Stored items
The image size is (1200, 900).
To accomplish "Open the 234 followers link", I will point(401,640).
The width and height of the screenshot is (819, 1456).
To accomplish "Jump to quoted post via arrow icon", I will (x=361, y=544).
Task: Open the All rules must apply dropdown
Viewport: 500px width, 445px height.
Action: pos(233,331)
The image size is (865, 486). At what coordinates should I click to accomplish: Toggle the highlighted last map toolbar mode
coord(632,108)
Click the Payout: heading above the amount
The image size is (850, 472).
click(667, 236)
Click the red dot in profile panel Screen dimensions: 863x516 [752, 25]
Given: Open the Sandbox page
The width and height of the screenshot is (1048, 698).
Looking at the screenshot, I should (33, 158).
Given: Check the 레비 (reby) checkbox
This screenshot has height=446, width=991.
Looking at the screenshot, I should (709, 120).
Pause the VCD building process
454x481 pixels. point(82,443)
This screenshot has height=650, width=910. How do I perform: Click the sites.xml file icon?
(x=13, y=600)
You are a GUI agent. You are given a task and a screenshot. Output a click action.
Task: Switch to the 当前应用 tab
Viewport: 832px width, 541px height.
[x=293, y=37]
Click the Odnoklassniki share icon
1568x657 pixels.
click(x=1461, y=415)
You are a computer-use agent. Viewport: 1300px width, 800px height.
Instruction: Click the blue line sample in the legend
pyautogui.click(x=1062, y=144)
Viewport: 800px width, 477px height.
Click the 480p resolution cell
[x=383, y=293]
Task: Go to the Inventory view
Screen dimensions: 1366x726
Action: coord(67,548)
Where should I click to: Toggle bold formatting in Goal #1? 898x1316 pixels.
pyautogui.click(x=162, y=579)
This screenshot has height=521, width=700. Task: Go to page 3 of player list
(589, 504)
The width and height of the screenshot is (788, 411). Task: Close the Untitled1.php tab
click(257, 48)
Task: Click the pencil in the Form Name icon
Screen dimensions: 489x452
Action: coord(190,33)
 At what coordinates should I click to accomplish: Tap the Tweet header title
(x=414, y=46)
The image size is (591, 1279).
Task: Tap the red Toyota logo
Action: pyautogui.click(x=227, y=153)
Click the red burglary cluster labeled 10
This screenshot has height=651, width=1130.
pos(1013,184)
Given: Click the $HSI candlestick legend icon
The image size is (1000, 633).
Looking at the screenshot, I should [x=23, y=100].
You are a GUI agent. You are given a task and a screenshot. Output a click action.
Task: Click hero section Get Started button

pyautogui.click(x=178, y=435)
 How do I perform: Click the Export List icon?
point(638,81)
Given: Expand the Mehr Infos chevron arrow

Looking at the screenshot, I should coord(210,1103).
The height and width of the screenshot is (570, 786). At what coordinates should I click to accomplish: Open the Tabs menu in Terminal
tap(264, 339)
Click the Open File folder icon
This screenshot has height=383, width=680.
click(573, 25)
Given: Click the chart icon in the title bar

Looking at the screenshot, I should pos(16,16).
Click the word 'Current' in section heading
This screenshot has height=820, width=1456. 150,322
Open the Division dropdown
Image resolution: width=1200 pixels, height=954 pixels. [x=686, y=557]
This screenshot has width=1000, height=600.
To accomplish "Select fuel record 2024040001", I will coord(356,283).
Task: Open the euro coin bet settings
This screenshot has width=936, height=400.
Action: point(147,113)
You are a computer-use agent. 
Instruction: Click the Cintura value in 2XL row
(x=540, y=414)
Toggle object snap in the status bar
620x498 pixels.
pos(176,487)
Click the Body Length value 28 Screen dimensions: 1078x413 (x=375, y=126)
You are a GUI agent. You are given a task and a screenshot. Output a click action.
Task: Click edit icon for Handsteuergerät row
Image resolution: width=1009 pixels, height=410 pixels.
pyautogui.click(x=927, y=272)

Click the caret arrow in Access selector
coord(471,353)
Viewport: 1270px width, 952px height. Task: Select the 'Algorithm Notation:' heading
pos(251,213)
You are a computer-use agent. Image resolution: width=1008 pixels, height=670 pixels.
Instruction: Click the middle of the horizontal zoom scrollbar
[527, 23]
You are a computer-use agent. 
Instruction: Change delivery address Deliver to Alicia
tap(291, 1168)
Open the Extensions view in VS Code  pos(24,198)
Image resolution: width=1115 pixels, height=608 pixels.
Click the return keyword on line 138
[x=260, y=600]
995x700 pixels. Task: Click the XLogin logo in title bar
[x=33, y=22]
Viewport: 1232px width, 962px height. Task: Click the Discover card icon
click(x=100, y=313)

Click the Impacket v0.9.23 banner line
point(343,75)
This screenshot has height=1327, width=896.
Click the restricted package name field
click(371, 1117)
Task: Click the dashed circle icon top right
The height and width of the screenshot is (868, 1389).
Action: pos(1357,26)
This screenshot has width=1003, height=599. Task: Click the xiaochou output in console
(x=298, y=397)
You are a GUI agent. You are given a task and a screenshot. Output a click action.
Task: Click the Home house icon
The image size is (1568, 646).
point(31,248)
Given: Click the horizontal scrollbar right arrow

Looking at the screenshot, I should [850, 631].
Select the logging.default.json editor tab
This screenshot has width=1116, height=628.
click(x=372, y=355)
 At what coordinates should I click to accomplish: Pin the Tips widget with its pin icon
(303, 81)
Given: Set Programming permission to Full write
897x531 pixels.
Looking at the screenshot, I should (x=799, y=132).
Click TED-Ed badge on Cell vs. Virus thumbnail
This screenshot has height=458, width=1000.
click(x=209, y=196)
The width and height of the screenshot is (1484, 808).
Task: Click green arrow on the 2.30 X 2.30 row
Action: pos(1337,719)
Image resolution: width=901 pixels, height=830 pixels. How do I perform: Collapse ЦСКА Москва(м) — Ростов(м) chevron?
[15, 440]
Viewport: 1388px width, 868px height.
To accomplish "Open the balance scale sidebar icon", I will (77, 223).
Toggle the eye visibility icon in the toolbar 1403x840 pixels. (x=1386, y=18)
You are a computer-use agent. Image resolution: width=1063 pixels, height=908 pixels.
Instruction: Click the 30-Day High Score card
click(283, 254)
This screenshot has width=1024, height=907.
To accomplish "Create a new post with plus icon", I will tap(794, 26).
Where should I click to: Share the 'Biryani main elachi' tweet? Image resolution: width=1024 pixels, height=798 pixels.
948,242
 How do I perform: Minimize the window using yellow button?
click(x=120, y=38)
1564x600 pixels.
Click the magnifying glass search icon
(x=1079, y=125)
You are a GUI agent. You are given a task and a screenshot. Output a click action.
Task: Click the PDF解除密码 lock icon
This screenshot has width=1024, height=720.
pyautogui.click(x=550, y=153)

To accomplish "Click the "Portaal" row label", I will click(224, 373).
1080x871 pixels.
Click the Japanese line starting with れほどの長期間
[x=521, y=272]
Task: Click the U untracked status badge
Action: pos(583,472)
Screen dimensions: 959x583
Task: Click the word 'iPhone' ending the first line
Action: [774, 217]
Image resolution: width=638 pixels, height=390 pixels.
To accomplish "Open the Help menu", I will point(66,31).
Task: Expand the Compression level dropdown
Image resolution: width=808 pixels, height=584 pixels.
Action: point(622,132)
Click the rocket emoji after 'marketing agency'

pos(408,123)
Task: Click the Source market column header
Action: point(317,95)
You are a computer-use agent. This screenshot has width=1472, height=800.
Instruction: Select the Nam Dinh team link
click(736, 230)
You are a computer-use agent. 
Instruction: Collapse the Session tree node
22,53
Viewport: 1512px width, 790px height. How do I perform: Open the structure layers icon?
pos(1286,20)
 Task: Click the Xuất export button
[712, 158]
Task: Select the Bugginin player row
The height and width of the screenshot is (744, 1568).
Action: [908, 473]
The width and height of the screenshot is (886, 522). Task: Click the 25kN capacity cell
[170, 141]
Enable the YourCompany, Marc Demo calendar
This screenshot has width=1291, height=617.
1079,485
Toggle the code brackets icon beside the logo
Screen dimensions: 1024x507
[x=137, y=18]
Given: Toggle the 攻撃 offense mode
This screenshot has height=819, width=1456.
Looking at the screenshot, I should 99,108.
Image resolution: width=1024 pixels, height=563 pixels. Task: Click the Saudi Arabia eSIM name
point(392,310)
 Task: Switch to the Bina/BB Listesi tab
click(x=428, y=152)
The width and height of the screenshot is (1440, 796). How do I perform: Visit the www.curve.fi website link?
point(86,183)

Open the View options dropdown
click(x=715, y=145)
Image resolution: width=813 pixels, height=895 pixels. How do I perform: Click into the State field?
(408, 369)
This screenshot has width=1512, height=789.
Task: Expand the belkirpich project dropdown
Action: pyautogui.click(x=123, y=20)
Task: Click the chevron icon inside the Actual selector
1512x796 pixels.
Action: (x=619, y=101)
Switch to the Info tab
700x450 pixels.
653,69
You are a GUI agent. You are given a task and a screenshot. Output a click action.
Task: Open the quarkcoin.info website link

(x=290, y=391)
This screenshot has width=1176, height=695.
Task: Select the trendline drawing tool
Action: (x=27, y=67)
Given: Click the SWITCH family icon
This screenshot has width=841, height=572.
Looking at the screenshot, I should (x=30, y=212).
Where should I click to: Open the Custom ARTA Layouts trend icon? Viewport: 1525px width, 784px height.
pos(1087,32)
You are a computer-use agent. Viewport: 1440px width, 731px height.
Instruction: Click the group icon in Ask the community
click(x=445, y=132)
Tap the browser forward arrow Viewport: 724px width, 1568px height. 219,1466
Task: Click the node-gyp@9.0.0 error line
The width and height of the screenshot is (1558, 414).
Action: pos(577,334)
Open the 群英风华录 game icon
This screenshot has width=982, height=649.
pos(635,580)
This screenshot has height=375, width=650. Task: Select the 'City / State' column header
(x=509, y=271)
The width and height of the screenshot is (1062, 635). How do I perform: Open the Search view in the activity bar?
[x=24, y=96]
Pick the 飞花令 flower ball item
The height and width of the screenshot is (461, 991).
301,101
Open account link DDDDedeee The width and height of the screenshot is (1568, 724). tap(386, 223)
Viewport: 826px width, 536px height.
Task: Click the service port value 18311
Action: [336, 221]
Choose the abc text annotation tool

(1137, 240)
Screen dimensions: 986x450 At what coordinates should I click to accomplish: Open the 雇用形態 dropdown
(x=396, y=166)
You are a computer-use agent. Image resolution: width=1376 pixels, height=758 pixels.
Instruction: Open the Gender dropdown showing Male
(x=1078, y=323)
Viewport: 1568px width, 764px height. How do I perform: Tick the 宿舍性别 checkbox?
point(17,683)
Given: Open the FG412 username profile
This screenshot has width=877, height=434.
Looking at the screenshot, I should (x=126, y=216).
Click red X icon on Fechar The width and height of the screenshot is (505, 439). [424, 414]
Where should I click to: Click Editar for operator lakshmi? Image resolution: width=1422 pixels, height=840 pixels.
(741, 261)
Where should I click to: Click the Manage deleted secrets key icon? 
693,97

-- WHAT IS REQUIRED --
Which lines of the records above contain the word "profile"? Report each one.

-- RESULT --
Click the red dot in profile panel Screen dimensions: 863x516 [752, 25]
Given: Open the FG412 username profile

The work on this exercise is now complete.